= Thomas Master (died 1770) =

English Tory politician

Thomas Master (1690 – 5 February 1770), of Cirencester Abbey, Wiltshire, was an English Tory politician who sat in the House of Commons from 1712 to 1747.

Master was the son of Thomas Master of Cirencester Abbey and his wife Elizabeth Driver, daughter of John Driver of Aston, Gloucestershire and was baptised on 12 July 1690. He matriculated at Christ Church, Oxford in 1706. He married Joanna Chapman, daughter of Jasper Chapman of Stratton, Gloucestershire in April 1709 and succeeded his father in 1710.

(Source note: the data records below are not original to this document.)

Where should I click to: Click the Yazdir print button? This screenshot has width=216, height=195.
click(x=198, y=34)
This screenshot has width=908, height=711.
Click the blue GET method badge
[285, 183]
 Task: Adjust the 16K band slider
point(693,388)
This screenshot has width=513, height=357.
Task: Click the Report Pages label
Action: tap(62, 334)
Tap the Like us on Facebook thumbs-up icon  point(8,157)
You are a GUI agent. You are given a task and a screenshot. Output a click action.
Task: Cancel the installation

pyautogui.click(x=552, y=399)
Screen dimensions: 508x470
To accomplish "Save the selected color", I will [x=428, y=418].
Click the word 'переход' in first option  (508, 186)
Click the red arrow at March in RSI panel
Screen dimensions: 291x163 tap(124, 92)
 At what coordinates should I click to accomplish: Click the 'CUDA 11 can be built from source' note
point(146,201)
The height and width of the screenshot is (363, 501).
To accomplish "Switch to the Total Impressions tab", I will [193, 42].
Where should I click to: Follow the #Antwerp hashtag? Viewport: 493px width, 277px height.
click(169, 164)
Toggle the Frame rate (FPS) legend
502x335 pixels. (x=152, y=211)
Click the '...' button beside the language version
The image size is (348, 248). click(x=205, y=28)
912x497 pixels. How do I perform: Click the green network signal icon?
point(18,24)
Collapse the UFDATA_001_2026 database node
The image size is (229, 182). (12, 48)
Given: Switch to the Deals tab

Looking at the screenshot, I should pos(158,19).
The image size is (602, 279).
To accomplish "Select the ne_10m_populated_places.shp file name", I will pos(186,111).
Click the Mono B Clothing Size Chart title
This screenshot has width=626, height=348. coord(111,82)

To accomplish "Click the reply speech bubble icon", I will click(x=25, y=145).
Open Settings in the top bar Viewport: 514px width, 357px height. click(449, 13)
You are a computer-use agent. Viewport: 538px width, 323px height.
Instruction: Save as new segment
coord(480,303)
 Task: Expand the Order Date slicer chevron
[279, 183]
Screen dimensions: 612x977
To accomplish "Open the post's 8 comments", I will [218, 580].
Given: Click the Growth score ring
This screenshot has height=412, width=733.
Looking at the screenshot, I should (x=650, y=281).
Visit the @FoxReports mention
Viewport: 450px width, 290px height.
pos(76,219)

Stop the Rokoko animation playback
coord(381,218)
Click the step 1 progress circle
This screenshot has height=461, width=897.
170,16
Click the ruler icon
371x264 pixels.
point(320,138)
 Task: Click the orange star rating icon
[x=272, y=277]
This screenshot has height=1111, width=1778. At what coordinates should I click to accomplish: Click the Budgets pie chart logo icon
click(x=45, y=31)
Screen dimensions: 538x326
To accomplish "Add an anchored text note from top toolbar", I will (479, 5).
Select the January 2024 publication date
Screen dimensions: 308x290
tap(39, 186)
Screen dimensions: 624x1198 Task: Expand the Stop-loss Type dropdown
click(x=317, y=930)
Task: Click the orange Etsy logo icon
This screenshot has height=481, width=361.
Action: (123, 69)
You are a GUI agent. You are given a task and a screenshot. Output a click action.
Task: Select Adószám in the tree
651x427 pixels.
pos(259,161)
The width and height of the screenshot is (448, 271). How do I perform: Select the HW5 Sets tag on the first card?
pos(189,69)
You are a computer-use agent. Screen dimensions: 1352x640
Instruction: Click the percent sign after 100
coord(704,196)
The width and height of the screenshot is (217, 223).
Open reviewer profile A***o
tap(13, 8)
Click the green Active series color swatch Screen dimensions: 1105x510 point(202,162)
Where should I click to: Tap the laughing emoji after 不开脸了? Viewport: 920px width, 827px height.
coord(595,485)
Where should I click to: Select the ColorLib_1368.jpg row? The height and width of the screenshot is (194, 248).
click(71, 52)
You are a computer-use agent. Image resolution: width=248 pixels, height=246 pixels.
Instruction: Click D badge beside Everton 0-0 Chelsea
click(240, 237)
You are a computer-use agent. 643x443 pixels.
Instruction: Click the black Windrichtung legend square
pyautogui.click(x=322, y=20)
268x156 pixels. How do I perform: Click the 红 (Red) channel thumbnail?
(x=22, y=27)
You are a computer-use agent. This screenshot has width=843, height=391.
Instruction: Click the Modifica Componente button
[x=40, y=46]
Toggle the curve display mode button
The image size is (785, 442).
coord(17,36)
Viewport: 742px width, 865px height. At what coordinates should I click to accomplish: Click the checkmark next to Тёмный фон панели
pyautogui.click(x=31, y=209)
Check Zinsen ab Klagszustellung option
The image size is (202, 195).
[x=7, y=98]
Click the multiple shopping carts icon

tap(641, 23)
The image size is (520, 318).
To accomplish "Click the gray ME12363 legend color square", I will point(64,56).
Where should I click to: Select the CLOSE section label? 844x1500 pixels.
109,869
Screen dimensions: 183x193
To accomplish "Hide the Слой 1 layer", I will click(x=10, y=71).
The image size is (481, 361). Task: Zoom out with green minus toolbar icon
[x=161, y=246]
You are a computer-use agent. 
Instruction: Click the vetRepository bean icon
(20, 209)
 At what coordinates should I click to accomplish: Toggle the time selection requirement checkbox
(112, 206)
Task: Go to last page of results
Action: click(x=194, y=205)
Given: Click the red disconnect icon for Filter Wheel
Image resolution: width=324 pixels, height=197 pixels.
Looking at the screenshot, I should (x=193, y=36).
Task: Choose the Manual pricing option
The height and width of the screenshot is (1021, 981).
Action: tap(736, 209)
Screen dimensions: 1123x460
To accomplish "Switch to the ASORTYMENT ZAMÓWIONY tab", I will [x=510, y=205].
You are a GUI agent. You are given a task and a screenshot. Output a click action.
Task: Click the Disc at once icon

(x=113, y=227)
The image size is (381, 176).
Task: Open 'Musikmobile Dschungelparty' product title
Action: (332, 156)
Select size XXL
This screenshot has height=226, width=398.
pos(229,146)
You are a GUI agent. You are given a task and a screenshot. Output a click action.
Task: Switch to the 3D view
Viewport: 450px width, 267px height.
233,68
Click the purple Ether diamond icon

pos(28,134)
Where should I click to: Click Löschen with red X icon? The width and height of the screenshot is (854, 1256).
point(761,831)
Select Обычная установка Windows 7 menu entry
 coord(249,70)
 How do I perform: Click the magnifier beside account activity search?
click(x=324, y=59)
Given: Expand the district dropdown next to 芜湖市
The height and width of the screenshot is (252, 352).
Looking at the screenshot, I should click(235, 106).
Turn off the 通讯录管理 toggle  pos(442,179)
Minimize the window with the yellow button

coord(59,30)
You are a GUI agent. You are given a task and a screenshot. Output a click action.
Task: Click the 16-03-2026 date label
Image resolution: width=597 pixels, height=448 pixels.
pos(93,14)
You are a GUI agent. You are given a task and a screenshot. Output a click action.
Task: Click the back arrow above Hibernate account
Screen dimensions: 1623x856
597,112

Master was elected Tory Member of Parliament for Cirencester at a by-election on 23 January 1712 and topped the poll at the 1713 British general election.

Master was returned as MP for Cirencester in 1715, 1722, 1727 and 1734, His only recorded speech was on 3 May 1736 when he opposed the Quaker tithe bill. He was returned again in 1741 but at the 1747, he stood down in favour of his son Thomas.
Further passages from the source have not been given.